まさに汪洋たる大海のように、親鸞聖人はとらえようのない方のようです
アフガンで8歳の女の子が、爆弾入りの小包を持たされて爆死しました。女児は何者かに頼まれて警察施設に小包を運んだのですが、遠隔操作装置が組み込まれていて、近づいたところで爆発させたのだ。
人間とも思えぬ残酷な所業が、日夜、繰り返されているのです。
無知と貧困こそ、暴力とテロの温床といわれますが、情報があふれ、衣食住の潤沢な世界も、固唾を呑む愁嘆場と少しも変わりはありません。
想定外の津波で、すべてを失う火宅無常の世界も、そらごとたわごとに狂う煩悩具足の人間も、なんの進化も見られません。
「煩悩具足の凡夫、火宅無常の世界は、万のこと皆もって、そらごと・たわごと・真実あることなきに、ただ念仏のみぞまことにておわします」
(親鸞聖人)
800年前とは思えぬ真実の言葉に魅了され、「ただ、念仏のみぞ真実」とは何ぞや。
聖人の言葉に耳を傾ける人の多いのもうなずけます。
ところが、この書にあげた質問・疑問が物語っているように、声高の割りに親鸞聖人の教えを知る人の少ないのに驚くのです。

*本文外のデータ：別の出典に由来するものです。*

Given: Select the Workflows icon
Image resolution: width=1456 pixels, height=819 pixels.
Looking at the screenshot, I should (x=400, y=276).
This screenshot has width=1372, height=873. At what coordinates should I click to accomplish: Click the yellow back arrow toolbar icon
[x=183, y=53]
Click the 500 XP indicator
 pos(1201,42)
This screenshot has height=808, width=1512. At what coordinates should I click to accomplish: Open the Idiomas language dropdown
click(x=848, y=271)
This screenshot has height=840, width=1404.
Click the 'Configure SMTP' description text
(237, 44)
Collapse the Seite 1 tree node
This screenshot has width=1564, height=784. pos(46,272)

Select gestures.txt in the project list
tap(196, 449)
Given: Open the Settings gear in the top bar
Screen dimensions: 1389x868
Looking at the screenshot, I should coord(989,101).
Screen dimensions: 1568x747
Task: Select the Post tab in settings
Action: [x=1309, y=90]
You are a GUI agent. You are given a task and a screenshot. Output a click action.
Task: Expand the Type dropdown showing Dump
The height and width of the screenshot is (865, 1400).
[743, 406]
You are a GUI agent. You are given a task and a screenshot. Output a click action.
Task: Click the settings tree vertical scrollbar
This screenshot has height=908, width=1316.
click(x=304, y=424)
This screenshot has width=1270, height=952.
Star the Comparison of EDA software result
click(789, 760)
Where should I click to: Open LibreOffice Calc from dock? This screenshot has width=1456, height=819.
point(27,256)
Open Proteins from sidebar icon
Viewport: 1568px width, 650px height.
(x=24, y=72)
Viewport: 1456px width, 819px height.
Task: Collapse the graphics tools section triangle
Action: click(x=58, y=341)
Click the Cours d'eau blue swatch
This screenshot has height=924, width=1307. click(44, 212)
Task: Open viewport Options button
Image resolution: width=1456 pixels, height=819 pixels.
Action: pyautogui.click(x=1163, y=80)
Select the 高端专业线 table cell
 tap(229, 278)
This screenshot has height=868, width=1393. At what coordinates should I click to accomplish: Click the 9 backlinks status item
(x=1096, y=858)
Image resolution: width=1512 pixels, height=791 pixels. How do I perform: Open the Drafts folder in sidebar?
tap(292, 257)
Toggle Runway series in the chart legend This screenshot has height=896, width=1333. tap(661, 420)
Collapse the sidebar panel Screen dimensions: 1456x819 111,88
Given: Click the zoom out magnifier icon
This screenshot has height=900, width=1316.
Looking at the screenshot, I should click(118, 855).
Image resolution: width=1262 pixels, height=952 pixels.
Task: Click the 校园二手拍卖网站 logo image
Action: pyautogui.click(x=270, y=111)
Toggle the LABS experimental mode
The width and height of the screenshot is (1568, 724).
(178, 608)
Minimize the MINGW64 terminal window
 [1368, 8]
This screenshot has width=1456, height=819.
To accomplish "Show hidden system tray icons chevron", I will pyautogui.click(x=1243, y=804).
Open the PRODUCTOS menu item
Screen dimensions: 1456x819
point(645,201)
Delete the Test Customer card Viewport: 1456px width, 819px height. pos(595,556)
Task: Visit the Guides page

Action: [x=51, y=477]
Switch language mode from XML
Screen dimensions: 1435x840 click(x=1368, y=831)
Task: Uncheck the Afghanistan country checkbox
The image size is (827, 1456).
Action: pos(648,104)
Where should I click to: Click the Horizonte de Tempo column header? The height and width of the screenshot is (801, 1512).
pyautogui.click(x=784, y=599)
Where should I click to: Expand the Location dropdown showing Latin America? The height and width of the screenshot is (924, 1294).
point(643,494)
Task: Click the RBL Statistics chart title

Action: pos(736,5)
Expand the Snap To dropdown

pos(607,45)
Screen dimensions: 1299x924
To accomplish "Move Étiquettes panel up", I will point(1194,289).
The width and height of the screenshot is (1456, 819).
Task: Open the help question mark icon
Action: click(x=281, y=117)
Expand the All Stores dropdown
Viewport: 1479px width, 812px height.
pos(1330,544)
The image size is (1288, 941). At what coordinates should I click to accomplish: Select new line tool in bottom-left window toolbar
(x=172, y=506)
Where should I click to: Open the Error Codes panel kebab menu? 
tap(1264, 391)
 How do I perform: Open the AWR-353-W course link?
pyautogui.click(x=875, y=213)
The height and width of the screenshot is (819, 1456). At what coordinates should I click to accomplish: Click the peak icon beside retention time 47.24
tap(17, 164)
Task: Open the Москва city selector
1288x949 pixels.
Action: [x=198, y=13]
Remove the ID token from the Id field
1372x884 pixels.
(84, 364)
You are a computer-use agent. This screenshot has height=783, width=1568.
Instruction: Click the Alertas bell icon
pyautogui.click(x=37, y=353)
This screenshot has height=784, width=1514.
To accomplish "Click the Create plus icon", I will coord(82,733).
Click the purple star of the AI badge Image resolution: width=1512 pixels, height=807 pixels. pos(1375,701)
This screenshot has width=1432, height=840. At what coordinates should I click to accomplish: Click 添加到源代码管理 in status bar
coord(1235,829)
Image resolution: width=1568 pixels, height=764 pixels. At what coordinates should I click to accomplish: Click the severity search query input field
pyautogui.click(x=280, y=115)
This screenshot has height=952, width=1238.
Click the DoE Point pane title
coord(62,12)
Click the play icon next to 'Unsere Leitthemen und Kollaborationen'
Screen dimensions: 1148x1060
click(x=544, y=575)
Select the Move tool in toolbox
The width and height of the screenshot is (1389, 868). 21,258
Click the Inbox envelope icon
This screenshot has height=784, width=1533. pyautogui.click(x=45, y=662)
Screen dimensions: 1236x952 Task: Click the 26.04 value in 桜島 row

人類にとって、これほどの甚大な損失はなく悲しい限りであります。
そこでこのたび、40年来、親鸞聖人について投げられた問いに、筆者がそのつど、簡略に答えたものを集めてみることにしました。
中でも特に、なぜ世界の光といわれるのか、最も知りたいであろう、聖人の教えに主眼を置きました。
蓮如上人が生涯、親鸞聖人の教えの徹底のみに尽くされたように、聖人の教えの花びら一片なりとお届けするしか、洪恩に報いる道なしと確信するからであります。
平易に心がけたつもりでありますが、難解に感じられるのは、要因は筆者にありお許しください。
小著によって、親鸞聖人の教えの香気に少しでも触れていただき、より広く深く聖人の信仰に接せられる方があれば、本望これに過ぎることはありません。